%%
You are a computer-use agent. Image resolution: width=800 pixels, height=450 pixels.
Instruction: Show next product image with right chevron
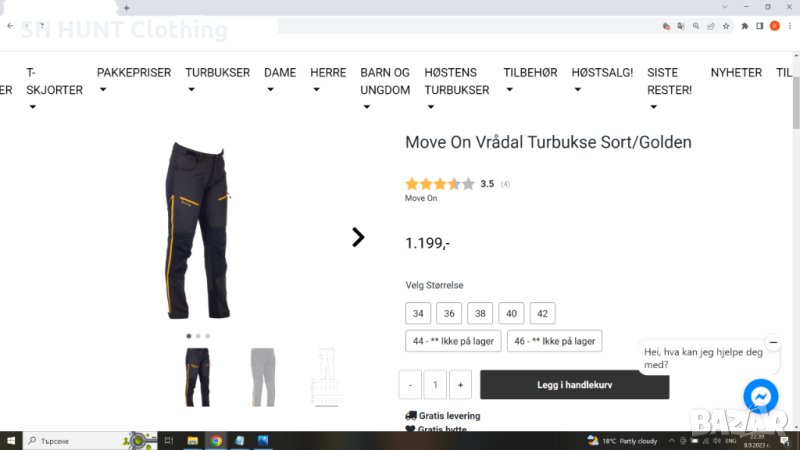(358, 237)
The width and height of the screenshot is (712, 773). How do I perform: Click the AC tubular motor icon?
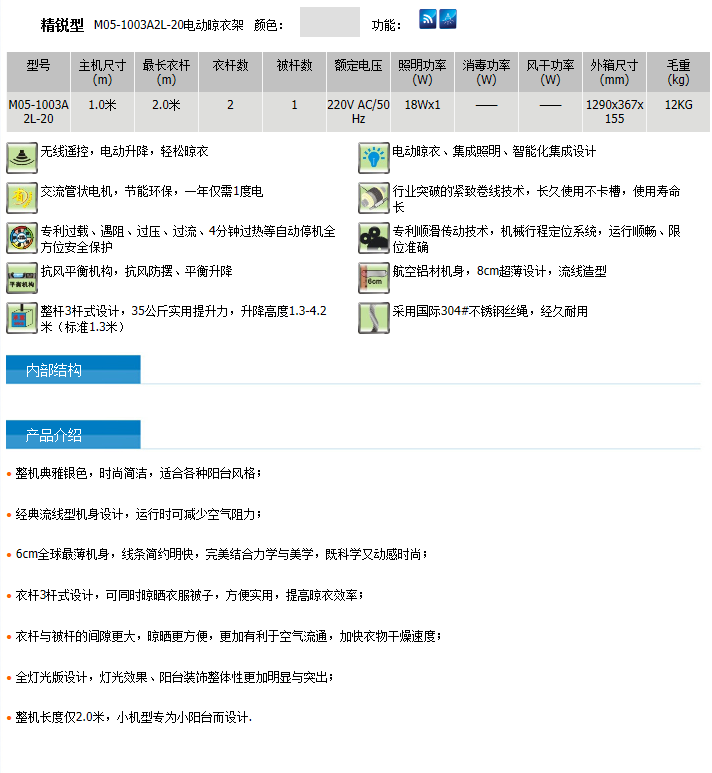22,198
%%
> How to complete this task
Exactly as written, restate all of the data, leaving out the images.

> Output of the exercise
You are a computer-use agent. Image resolution: width=800 pixels, height=450 pixels.
Instruction: Show next product image with right chevron
(358, 237)
The width and height of the screenshot is (712, 773). How do I perform: Click the AC tubular motor icon?
22,198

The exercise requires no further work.